OpenEnv Benchmark

IT Helpdesk Operations Environment

A multi-step benchmark for operational AI agents. Each episode contains helpdesk or security tickets that require evidence gathering, policy checks, and a safe final action such as unlock, revoke, deny, or escalate.

Open API Docs Task Catalog Manifest Session Summary Health

Easy

Routine IT helpdesk cases focused on account recovery, VPN restoration, approved SaaS access, and license assignment.

Cases: 5

Baseline: 0.94

Medium

Moderately complex support cases involving policy checks, travel-risk interpretation, department transfers, and escalation boundaries.

Cases: 5

Baseline: 0.90

Hard

High-stakes operational cases covering offboarding failures, probable compromise, unmanaged devices, production data access, and audit-driven remediation.

Cases: 7

Baseline: 0.89

Security

Security-heavy cases involving compromise signals, leaked credentials, offboarding drift, phishing, and unsafe data-handling requests.

Cases: 6

Baseline: 0.90

Agent Workflow

Investigate: use identity, device, policy, knowledge-base, or login-risk lookups.
Interpret: combine the revealed facts with the user ticket and escalation boundaries.
Act safely: resolve, deny, revoke, or escalate with a clear customer-facing response.
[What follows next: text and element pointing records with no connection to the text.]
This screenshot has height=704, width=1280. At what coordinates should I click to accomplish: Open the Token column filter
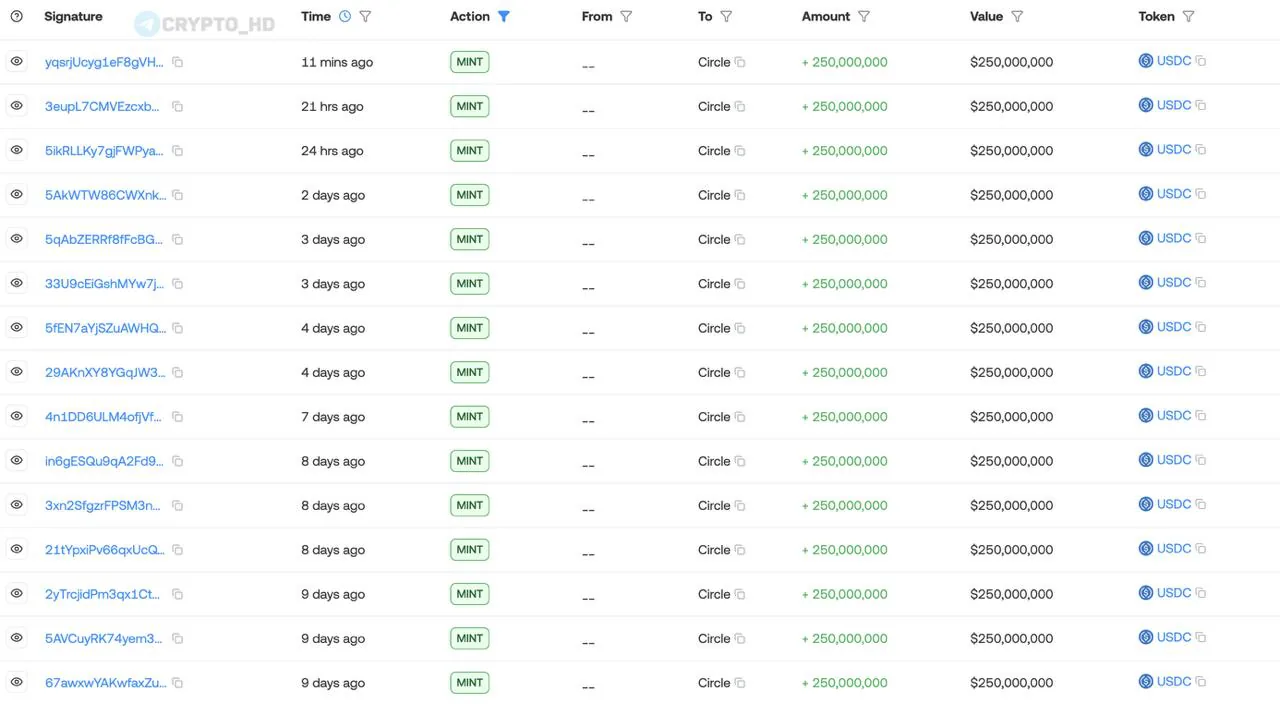(x=1188, y=16)
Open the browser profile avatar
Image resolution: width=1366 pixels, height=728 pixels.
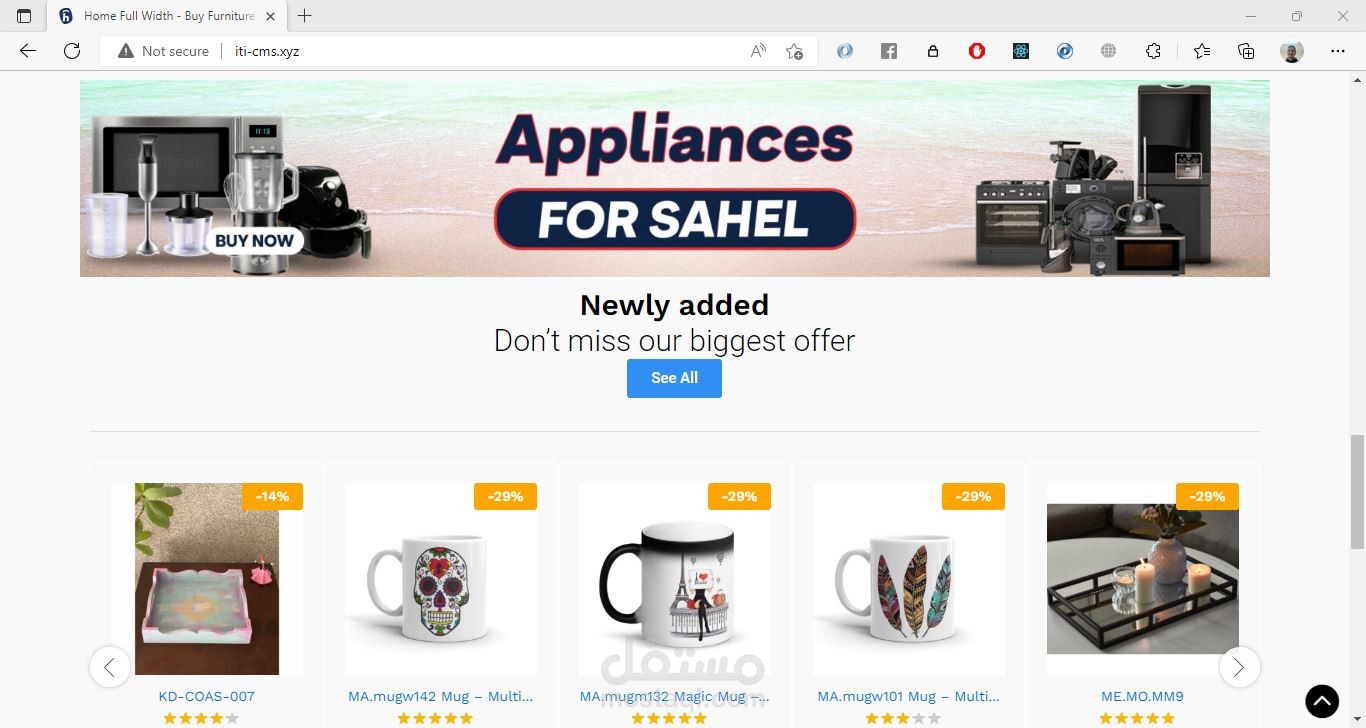(x=1292, y=51)
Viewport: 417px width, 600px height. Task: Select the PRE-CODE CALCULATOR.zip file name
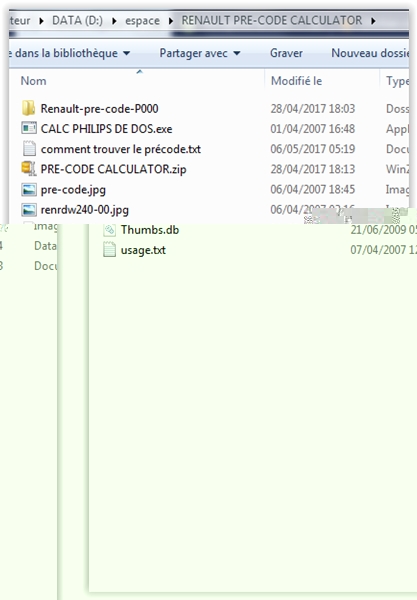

Why This Benchmark Is Useful

Multi-step operational reasoning instead of one-shot classification.
Deterministic grading with evidence quality, resolution quality, and safety quality.
Coverage across identity, endpoint, SaaS access, incident response, and data-handling cases.

Start with POST /reset?task_name=easy, inspect the active ticket, then send a single operation to POST /step until the case is resolved or escalated.